Records shown:

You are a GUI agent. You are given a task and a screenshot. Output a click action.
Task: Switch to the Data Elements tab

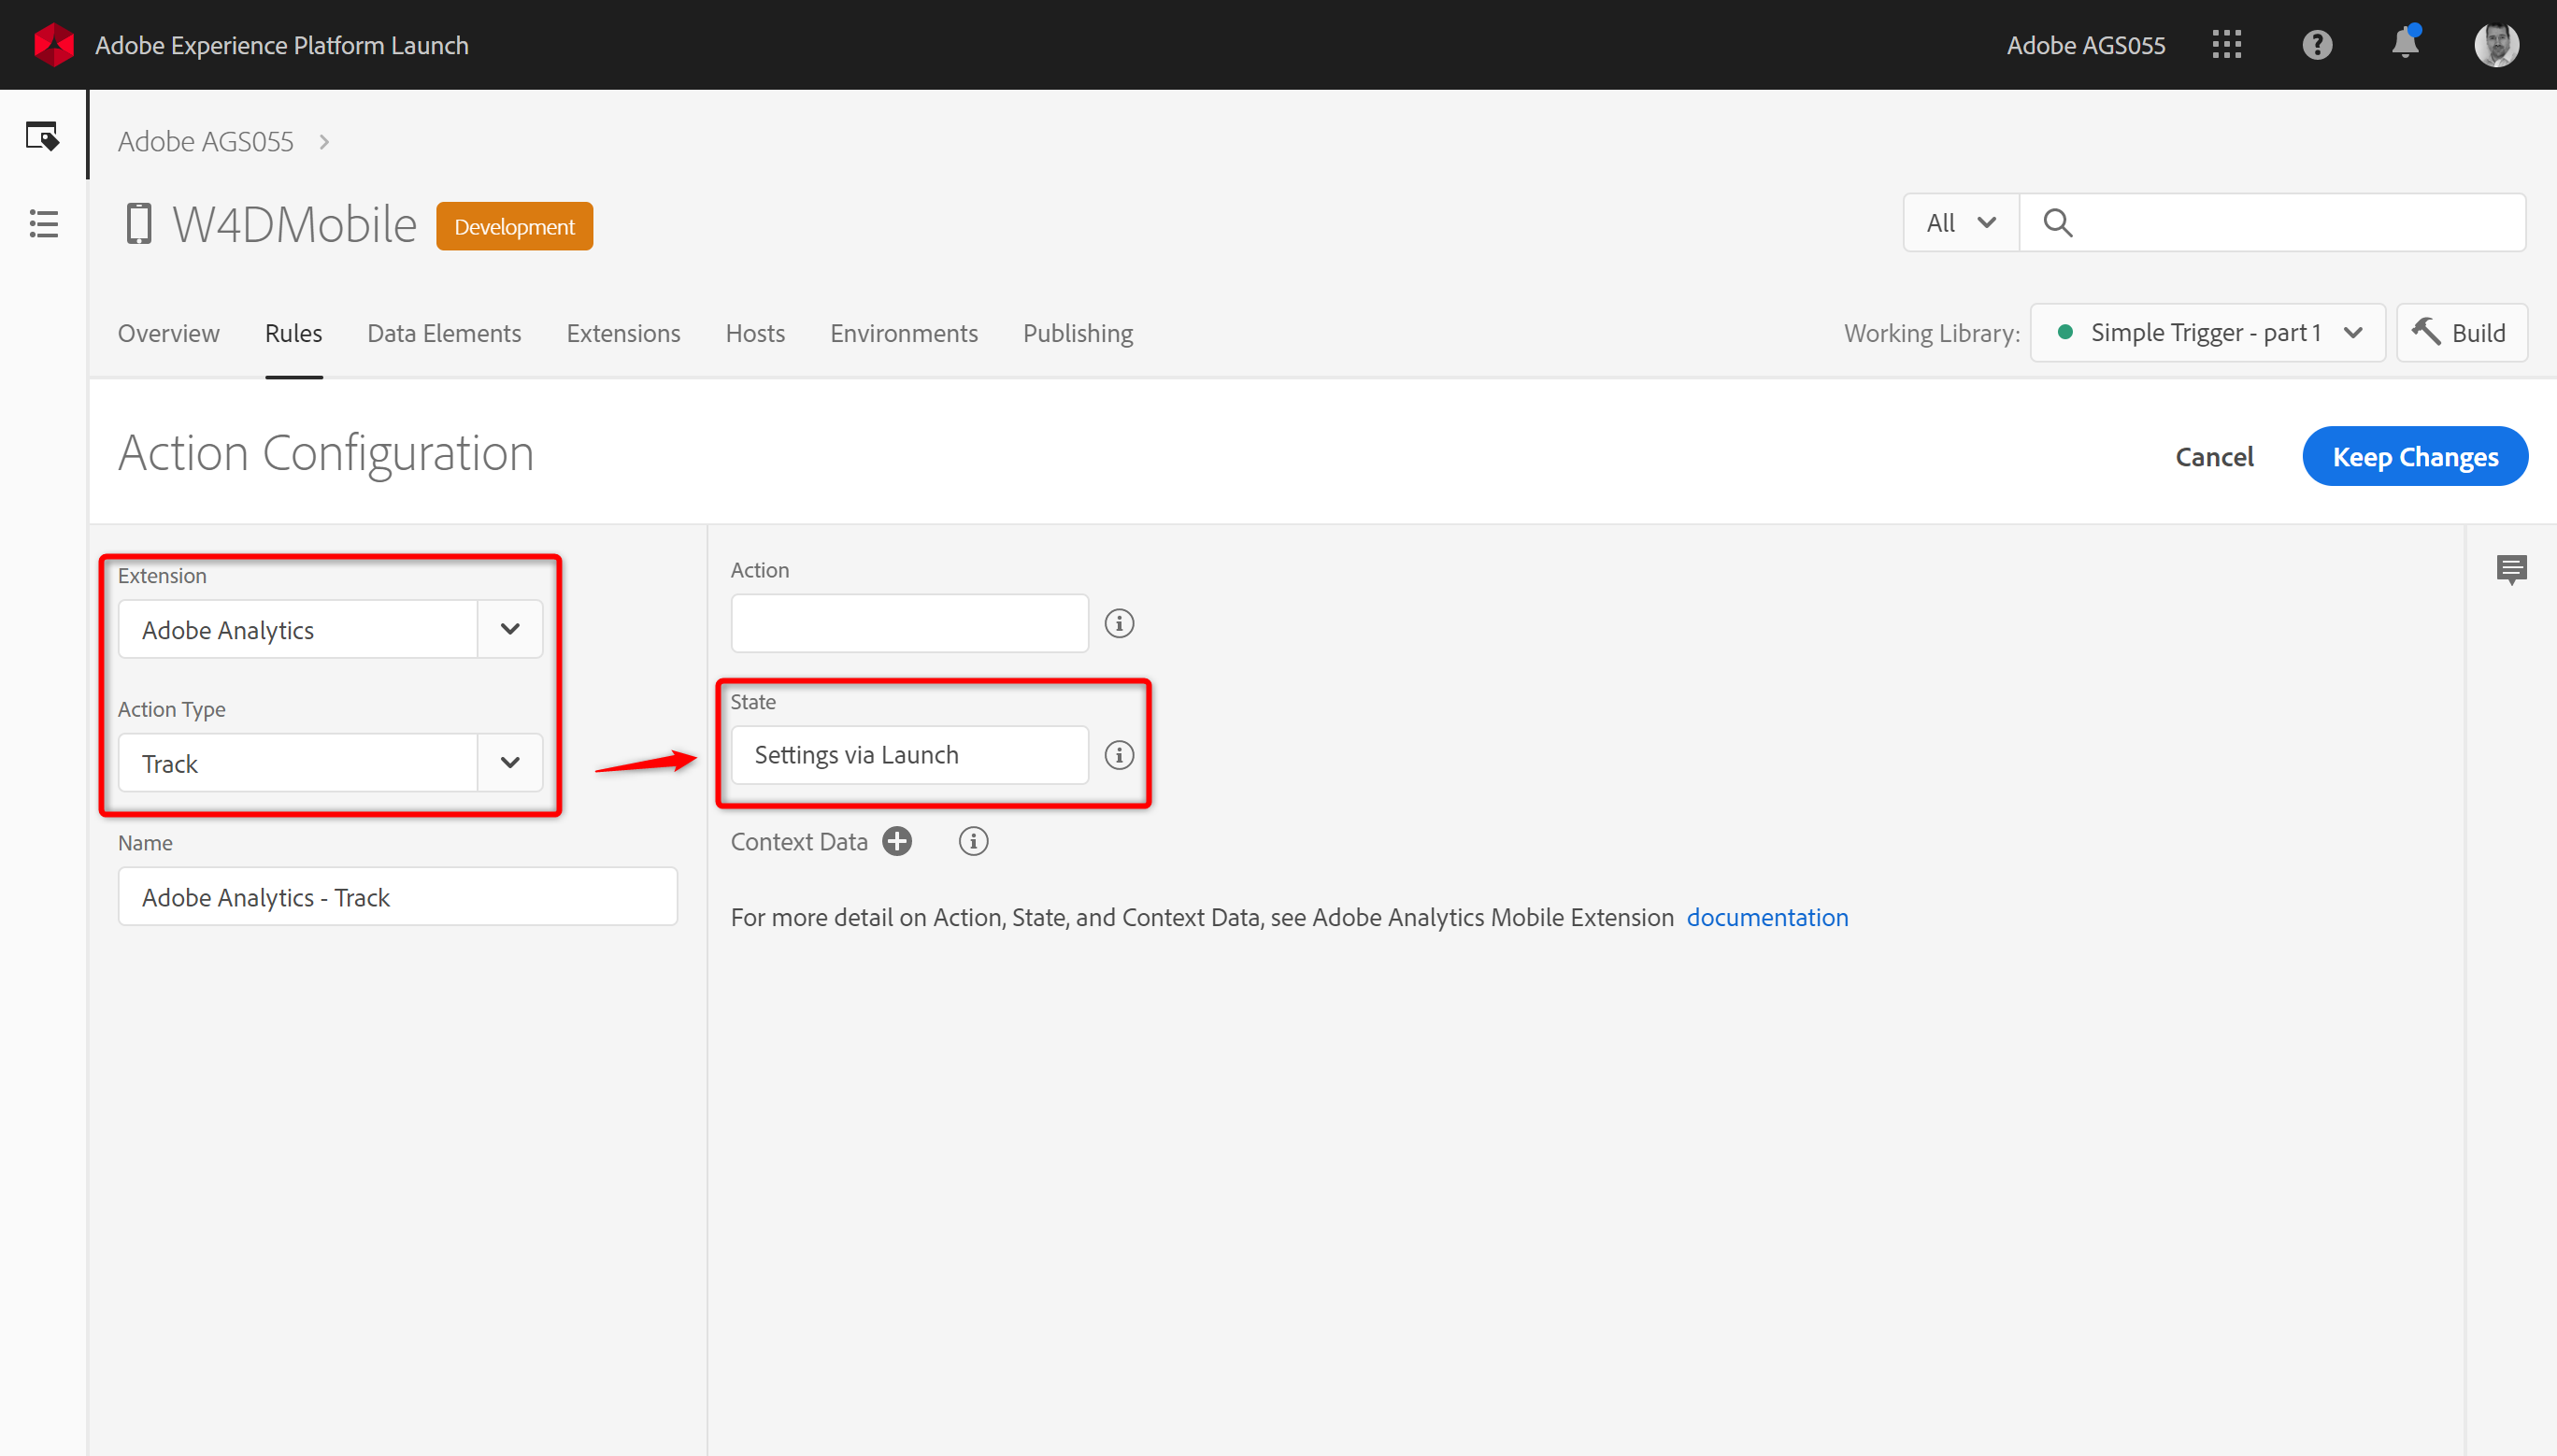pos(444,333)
---
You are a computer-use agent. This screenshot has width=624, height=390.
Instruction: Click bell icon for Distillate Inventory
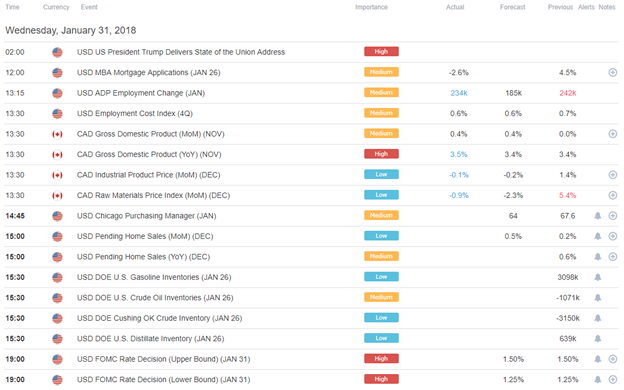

Written task: In the material, rewrite the lines between the one containing "You are a GUI" and the one containing "pos(444,333)", inclusive, changing "Data Elements" to "Data Sources" and keeping everything else identical. Omit the pictures from your answer.

Task result:
You are a GUI agent. You are given a task and a screenshot. Output a click action.
Task: Switch to the Data Sources tab

pos(444,333)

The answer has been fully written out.